Things I Love about Shadowrun:
The history leading up to the first rulebook is a mix of very real and insanely wild fantasy. I'm sure somewhere along the line they wrote who lead the "Ghost Dance" and that they were a powerful mage from the previous era, etc., but without any explanation it read to me as thus:
The world exploded because someone opened up magic and let it in. The people who did so were Native Americans because why not and also some other games around the same time period did it and also also half the creators was really into it. Anyway, because of this the Indians shook down the American government with pretty real threats of destroying a lot of things and so they took a lot of their land back.
Meanwhile, gigantic magical disease warping bodies and pushing bone through skin and teeth, and some babies were being born pretty and pointy-eared. Also dwarves. People freaked, and time marched on.
Also, Cyberpunk. Megacorps. This is our Fantasy Love-Letter to Cyberpunk 2020. We have some ideas but on the whole we think this is a really cool idea and also have you seen this young artist we have? He is a-maz-ing.
Here are some ideas we came up with and some basic systems. Go have fun.
The mood of this can be used to explain how World of Darkness came about, too, but that's not about WoD. It's about me, Thenomain, playing an Elven Decker with a Talis Cat named "Bob". (The cat didn't have a name for himself. The character called him Bob, and that was that.)
Cyberware and Fighting The Man and Pew Pew Fireballs and it was a fantastic stage for a lot of make-believe.
Part of the problem about being into cyberpunk (game, genre, whatnot) is that you're probably inwardly kind of angry and maybe over-thinking the unfairness of the world too much, and then they released Earthdawn and said, "This is what Earth was like before the modern era," and that was the beginning of the end for me because in my silly joy was inserted a seed of seething betrayal. Earthdawn is a fine game, but it's about this time they started inserting super-figures, a la WoD's Baba Yaga, people who control the ebb and flow of the game world and that person is, frankly, not you. Oh they've also been hiding in a world without magic this entire time. Nevermind about the common record, just accept it.

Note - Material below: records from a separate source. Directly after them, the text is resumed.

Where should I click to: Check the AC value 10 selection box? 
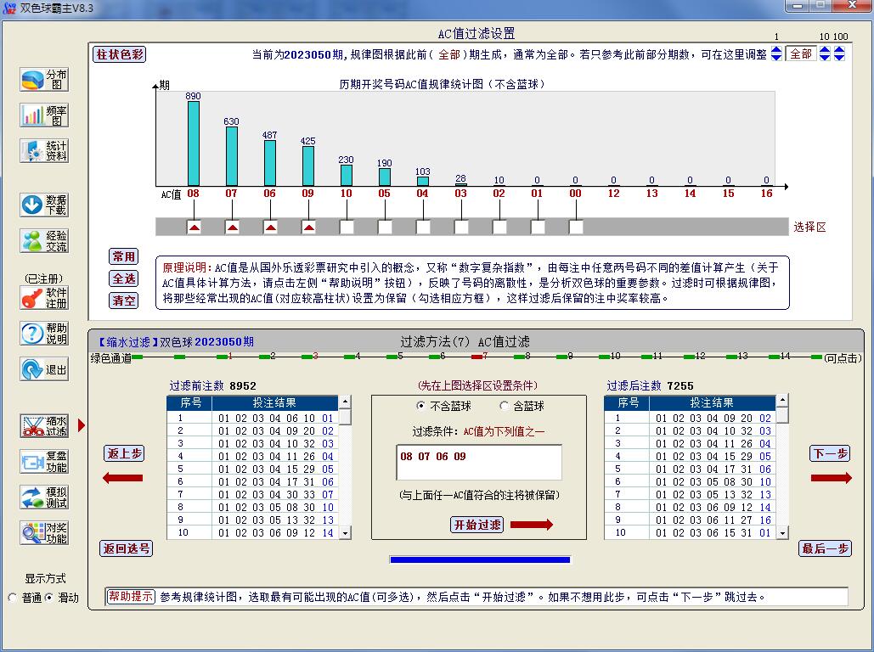click(347, 228)

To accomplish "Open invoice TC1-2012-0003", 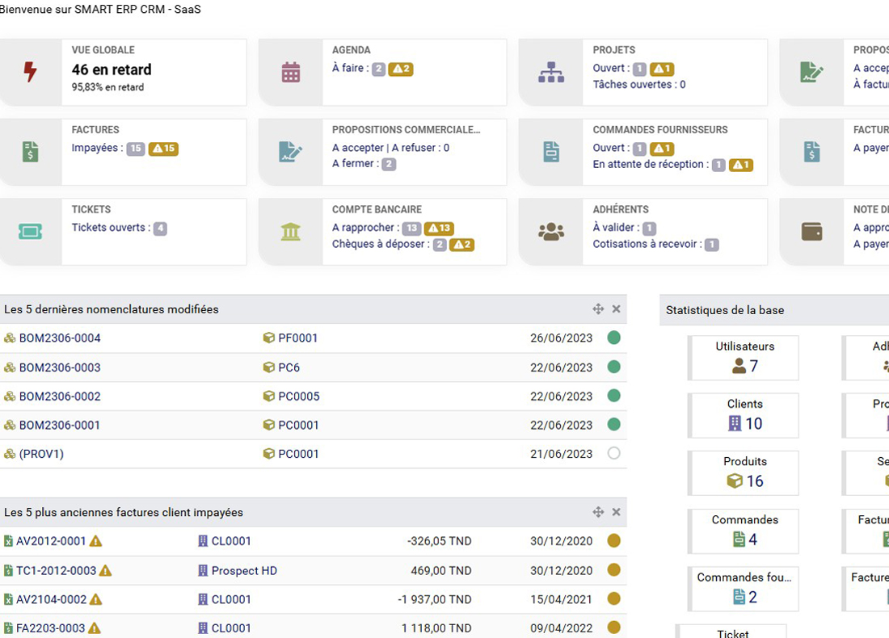I will 56,571.
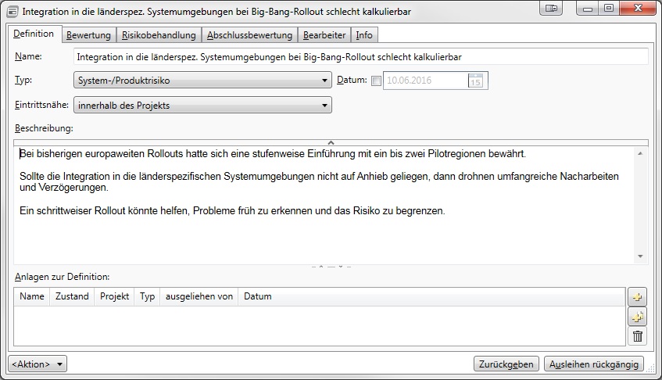Click the add attachment icon
662x380 pixels.
(x=638, y=297)
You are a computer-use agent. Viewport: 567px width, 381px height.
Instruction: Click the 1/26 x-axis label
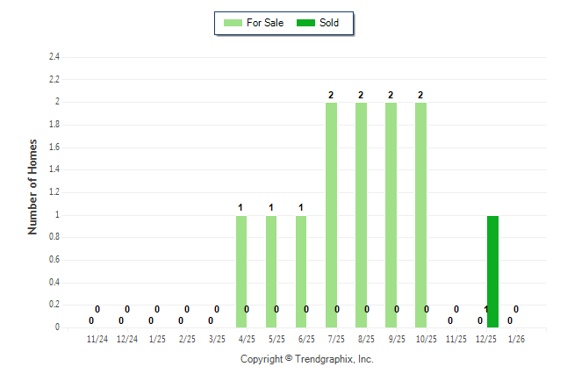[516, 339]
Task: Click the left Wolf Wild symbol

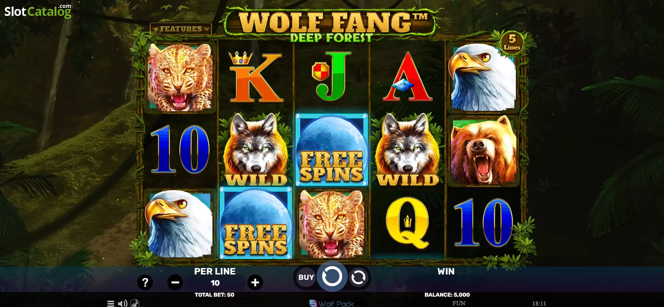Action: coord(256,149)
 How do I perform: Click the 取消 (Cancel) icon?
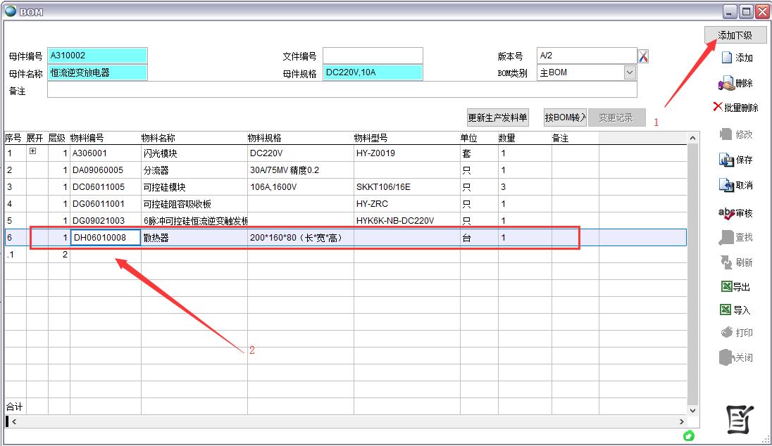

Nnnnnooooope. Magic may have been magic, but it was something that could be studied, something that was codified and taught. Magic was, if you'll all excuse the comment, a science. Then I started investigating the game for its internal consistency and kept losing it. Contained stories were and still are quite refined and interesting, but the budding metaplot pushed me further and further away.
I kept out of all the Shadowrun discussions here because people enjoy it, so why should I ruin it with my bad mood about it? (Sure, I'll do that about WoD, but I'm invested in WoD.) Then the fateful argument about some poor woman who wanted to make a Shadowrun game, and it went entirely off the rails talking about wi-fi. That stuck with me for a long time, because ones investment in what they love is a hot-button issue, because science-fiction (even science-fantasy) changes with culture, and because I started to deconstruct what happened between me and Shadowrun starting with finding out what happens between you and Shadowrun. ("You" the reader.)
What is Shadowrun to me: Fantasy magic overlaid on our world, projected into a semi-dystopian near future.
Science fiction in its form of magic as culture shock.